De Napoléon au maréchal Pétain ou au général Charles de Gaulle, les exemples ne manquent pas. La première tribune militaire a été publiée à l’occasion du 60e anniversaire de l’échec putsch [golpe de Estado] d’Alger de plusieurs généraux contre le président de Gaulle de l’époque. Un autre épisode moins connu est la tribune signée par 45 officiers soutenant publiquement Jacques Chirac contre le socialiste François Mitterrand lors des élections présidentielles de 1988. La différence, insistent Pellistrandi et Hervé, c’est que leur motif était la réduction du budget de la défense, et non des questions de politique intérieure où des forces militaires qui par définition – à l’exception des gendarmes – n’opèrent pas sur le territoire national, n’ont pas la légitimité pour commentaire, soulignent-ils.

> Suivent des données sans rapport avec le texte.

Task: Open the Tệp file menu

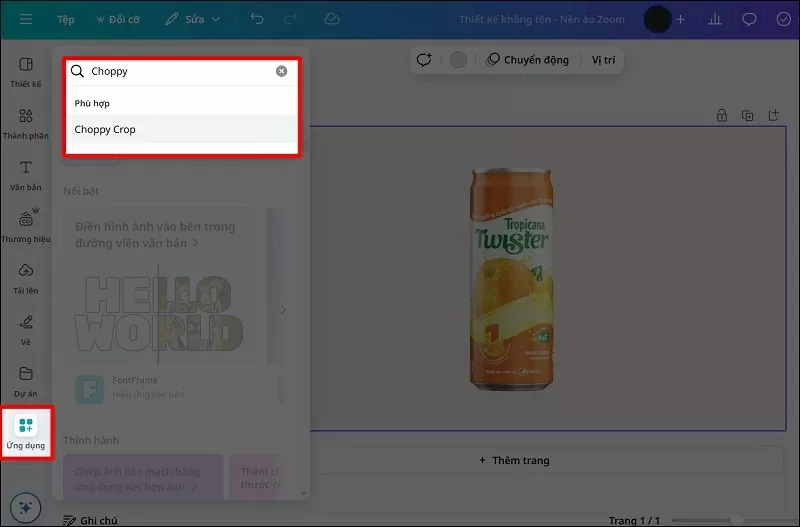Action: (x=66, y=19)
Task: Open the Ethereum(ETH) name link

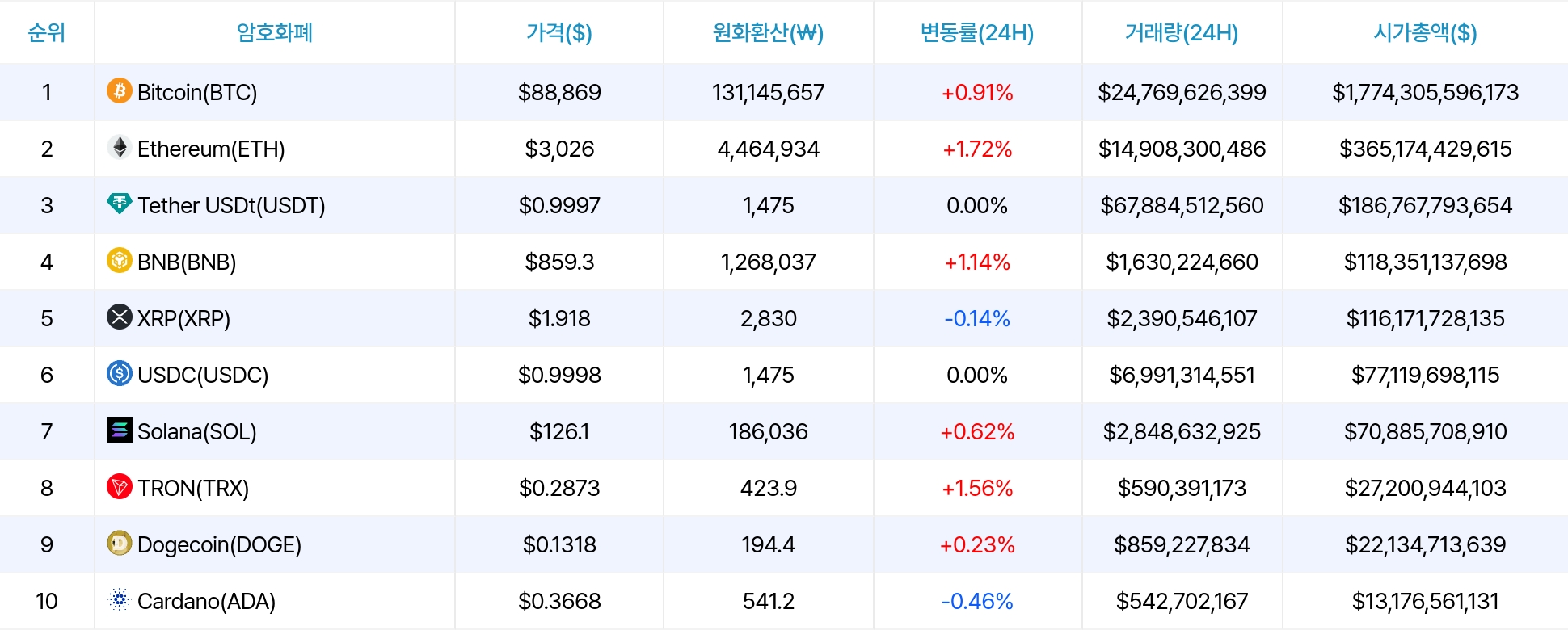Action: coord(211,149)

« Le risque n’est pas ce genre de fantôme fantomatique d’un putsch« Sur les stands, a-t-il résumé dans une récente chronique dans Sortie le général également à la retraite Didier Castres, ancien chef d’état-major adjoint. Le risque, a-t-il averti, est « un affaiblissement moral des armées, de leur division et, par conséquent, une érosion de leur capacité opérationnelle. La République une et indivisible a besoin d’une Armée une et indivisible ».
Le général qui ne parle pas
Tout au long de la crise provoquée par les tribunes militaires, une voix est restée remarquablement silencieuse ces semaines : celle du général Pierre de Villiers, protagoniste du premier affrontement entre le président Emmanuel Macron et les Forces armées auquel certains attribuent l’origine de la crise actuelle. En juillet 2017, De Villiers est devenu le premier chef d’état-major général de la Ve République à démissionner, à la suite de ce qu’il considérait comme une humiliation publique : « Je suis votre patron », avait déclaré Macron quelques jours plus tôt dans un discours. devant les autorités, après que De Villiers eut publiquement critiqué la réduction du budget de la Défense cette année-là. Depuis, De Villiers est devenu une référence de la droite la plus conservatrice et, en son temps aussi, des « gilets jaunes ». S’il nie les ambitions politiques, il y a ceux qui veulent le voir à l’Elysée. « Bien sûr qu’il ne va rien dire maintenant. Il faut qu’il reste clean, présidentiel », ironise la consultante et officier de réserve Emmanuelle Hervé.